─── Source information ───
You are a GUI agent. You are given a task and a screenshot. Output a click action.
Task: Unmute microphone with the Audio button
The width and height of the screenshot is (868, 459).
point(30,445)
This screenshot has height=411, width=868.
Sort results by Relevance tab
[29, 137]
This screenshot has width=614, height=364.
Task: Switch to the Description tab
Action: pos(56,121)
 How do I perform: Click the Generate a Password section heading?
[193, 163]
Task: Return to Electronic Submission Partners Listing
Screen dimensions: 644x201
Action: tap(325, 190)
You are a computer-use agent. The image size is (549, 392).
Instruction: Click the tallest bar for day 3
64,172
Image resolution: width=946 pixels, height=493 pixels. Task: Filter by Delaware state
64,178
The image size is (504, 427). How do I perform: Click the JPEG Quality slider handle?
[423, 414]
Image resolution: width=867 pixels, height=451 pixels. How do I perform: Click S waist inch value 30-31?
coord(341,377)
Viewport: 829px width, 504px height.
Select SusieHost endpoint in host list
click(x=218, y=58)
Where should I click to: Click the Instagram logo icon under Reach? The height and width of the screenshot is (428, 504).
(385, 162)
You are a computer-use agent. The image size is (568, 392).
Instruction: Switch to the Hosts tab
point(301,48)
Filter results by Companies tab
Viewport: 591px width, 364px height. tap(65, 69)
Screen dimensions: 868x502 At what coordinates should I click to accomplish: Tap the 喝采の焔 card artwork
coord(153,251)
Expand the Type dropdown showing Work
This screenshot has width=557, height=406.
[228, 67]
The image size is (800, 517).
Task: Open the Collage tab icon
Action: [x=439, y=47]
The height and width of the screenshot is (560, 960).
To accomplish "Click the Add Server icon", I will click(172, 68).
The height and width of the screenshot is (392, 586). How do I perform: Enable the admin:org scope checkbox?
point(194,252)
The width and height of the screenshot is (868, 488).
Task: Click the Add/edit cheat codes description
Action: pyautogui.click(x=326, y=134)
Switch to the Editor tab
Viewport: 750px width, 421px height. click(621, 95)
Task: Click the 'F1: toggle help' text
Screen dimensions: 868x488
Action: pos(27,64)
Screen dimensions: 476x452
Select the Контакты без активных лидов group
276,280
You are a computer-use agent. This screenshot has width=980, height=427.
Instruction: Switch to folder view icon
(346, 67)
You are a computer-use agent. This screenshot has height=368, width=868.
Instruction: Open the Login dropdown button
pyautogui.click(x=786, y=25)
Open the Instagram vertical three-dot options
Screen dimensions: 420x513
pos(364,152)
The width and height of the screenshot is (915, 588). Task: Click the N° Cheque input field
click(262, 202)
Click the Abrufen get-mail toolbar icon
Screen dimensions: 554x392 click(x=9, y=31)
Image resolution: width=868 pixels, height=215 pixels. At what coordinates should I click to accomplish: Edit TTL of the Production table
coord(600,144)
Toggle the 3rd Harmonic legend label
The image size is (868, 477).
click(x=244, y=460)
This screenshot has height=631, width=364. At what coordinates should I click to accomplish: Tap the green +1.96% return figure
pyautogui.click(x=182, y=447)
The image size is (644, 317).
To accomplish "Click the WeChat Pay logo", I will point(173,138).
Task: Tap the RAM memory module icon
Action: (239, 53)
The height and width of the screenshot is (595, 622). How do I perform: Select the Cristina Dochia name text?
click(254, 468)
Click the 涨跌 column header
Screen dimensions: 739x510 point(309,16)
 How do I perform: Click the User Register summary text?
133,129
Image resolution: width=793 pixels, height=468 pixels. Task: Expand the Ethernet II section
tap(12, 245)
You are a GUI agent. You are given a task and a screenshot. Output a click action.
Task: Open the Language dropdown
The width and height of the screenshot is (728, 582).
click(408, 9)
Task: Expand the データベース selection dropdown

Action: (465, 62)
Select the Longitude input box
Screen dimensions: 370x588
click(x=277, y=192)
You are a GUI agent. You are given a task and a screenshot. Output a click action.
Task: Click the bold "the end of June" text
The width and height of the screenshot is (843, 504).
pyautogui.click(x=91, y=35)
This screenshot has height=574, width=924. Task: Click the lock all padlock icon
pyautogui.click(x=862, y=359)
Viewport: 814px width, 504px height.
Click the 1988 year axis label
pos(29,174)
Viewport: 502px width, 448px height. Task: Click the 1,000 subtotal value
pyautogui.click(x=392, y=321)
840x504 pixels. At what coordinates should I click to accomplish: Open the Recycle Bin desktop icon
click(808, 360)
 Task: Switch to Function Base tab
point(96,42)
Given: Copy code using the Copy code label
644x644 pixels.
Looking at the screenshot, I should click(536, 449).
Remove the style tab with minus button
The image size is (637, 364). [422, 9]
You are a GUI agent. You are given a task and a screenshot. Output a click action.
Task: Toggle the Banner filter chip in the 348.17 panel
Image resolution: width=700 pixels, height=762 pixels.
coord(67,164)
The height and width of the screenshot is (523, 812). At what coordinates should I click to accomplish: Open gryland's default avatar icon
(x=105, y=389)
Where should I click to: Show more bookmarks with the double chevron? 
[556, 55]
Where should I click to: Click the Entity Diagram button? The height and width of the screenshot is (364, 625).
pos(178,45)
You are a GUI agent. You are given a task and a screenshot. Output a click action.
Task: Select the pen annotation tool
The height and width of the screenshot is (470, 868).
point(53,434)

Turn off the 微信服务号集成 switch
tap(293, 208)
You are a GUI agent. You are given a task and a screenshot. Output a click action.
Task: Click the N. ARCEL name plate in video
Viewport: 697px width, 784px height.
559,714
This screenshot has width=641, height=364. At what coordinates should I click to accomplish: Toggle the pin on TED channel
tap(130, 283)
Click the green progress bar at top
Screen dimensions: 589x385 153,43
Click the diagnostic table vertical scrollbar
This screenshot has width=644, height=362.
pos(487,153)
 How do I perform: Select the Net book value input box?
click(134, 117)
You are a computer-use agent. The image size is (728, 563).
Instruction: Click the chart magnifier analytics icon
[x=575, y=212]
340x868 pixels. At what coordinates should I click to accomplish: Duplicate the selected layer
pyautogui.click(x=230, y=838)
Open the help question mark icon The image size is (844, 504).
───
### Exercise instructions
Return the data above in full. Keep every line exactly as it is.

### Result of the exercise
You are a GUI agent. You are given a task and a screenshot. Output a click action.
Task: Unmute microphone with the Audio button
The width and height of the screenshot is (868, 459).
point(30,445)
This screenshot has height=411, width=868.
Sort results by Relevance tab
[29, 137]
This screenshot has width=614, height=364.
Task: Switch to the Description tab
Action: pos(56,121)
 How do I perform: Click the Generate a Password section heading?
[193, 163]
Task: Return to Electronic Submission Partners Listing
Screen dimensions: 644x201
Action: tap(325, 190)
You are a computer-use agent. The image size is (549, 392).
Instruction: Click the tallest bar for day 3
64,172
Image resolution: width=946 pixels, height=493 pixels. Task: Filter by Delaware state
64,178
The image size is (504, 427). How do I perform: Click the JPEG Quality slider handle?
[423, 414]
Image resolution: width=867 pixels, height=451 pixels. How do I perform: Click S waist inch value 30-31?
coord(341,377)
Viewport: 829px width, 504px height.
Select SusieHost endpoint in host list
click(x=218, y=58)
Where should I click to: Click the Instagram logo icon under Reach? The height and width of the screenshot is (428, 504).
(385, 162)
You are a computer-use agent. The image size is (568, 392).
Instruction: Switch to the Hosts tab
point(301,48)
Filter results by Companies tab
Viewport: 591px width, 364px height. tap(65, 69)
Screen dimensions: 868x502 At what coordinates should I click to accomplish: Tap the 喝采の焔 card artwork
coord(153,251)
Expand the Type dropdown showing Work
This screenshot has width=557, height=406.
[228, 67]
The image size is (800, 517).
Task: Open the Collage tab icon
Action: [x=439, y=47]
The height and width of the screenshot is (560, 960).
To accomplish "Click the Add Server icon", I will click(172, 68).
The height and width of the screenshot is (392, 586). How do I perform: Enable the admin:org scope checkbox?
point(194,252)
The width and height of the screenshot is (868, 488).
Task: Click the Add/edit cheat codes description
Action: pyautogui.click(x=326, y=134)
Switch to the Editor tab
Viewport: 750px width, 421px height. click(621, 95)
Task: Click the 'F1: toggle help' text
Screen dimensions: 868x488
Action: pos(27,64)
Screen dimensions: 476x452
Select the Контакты без активных лидов group
276,280
You are a computer-use agent. This screenshot has width=980, height=427.
Instruction: Switch to folder view icon
(346, 67)
You are a computer-use agent. This screenshot has height=368, width=868.
Instruction: Open the Login dropdown button
pyautogui.click(x=786, y=25)
Open the Instagram vertical three-dot options
Screen dimensions: 420x513
pos(364,152)
The width and height of the screenshot is (915, 588). Task: Click the N° Cheque input field
click(262, 202)
Click the Abrufen get-mail toolbar icon
Screen dimensions: 554x392 click(x=9, y=31)
Image resolution: width=868 pixels, height=215 pixels. At what coordinates should I click to accomplish: Edit TTL of the Production table
coord(600,144)
Toggle the 3rd Harmonic legend label
The image size is (868, 477).
click(x=244, y=460)
This screenshot has height=631, width=364. At what coordinates should I click to accomplish: Tap the green +1.96% return figure
pyautogui.click(x=182, y=447)
The image size is (644, 317).
To accomplish "Click the WeChat Pay logo", I will point(173,138).
Task: Tap the RAM memory module icon
Action: (239, 53)
The height and width of the screenshot is (595, 622). How do I perform: Select the Cristina Dochia name text?
click(254, 468)
Click the 涨跌 column header
Screen dimensions: 739x510 point(309,16)
 How do I perform: Click the User Register summary text?
133,129
Image resolution: width=793 pixels, height=468 pixels. Task: Expand the Ethernet II section
tap(12, 245)
You are a GUI agent. You are given a task and a screenshot. Output a click action.
Task: Open the Language dropdown
The width and height of the screenshot is (728, 582).
click(408, 9)
Task: Expand the データベース selection dropdown

Action: (465, 62)
Select the Longitude input box
Screen dimensions: 370x588
click(x=277, y=192)
You are a GUI agent. You are given a task and a screenshot. Output a click action.
Task: Click the bold "the end of June" text
The width and height of the screenshot is (843, 504).
pyautogui.click(x=91, y=35)
This screenshot has height=574, width=924. Task: Click the lock all padlock icon
pyautogui.click(x=862, y=359)
Viewport: 814px width, 504px height.
Click the 1988 year axis label
pos(29,174)
Viewport: 502px width, 448px height. Task: Click the 1,000 subtotal value
pyautogui.click(x=392, y=321)
840x504 pixels. At what coordinates should I click to accomplish: Open the Recycle Bin desktop icon
click(808, 360)
 Task: Switch to Function Base tab
point(96,42)
Given: Copy code using the Copy code label
644x644 pixels.
Looking at the screenshot, I should click(536, 449).
Remove the style tab with minus button
The image size is (637, 364). [422, 9]
You are a GUI agent. You are given a task and a screenshot. Output a click action.
Task: Toggle the Banner filter chip in the 348.17 panel
Image resolution: width=700 pixels, height=762 pixels.
coord(67,164)
The height and width of the screenshot is (523, 812). At what coordinates should I click to accomplish: Open gryland's default avatar icon
(x=105, y=389)
Where should I click to: Show more bookmarks with the double chevron? 
[556, 55]
Where should I click to: Click the Entity Diagram button? The height and width of the screenshot is (364, 625).
pos(178,45)
You are a GUI agent. You are given a task and a screenshot. Output a click action.
Task: Select the pen annotation tool
The height and width of the screenshot is (470, 868).
point(53,434)

Turn off the 微信服务号集成 switch
tap(293, 208)
You are a GUI agent. You are given a task and a screenshot. Output a click action.
Task: Click the N. ARCEL name plate in video
Viewport: 697px width, 784px height.
559,714
This screenshot has width=641, height=364. At what coordinates should I click to accomplish: Toggle the pin on TED channel
tap(130, 283)
Click the green progress bar at top
Screen dimensions: 589x385 153,43
Click the diagnostic table vertical scrollbar
This screenshot has width=644, height=362.
pos(487,153)
 How do I perform: Select the Net book value input box?
click(134, 117)
You are a computer-use agent. The image size is (728, 563).
Instruction: Click the chart magnifier analytics icon
[x=575, y=212]
340x868 pixels. At what coordinates should I click to accomplish: Duplicate the selected layer
pyautogui.click(x=230, y=838)
Open the help question mark icon The image size is (844, 504).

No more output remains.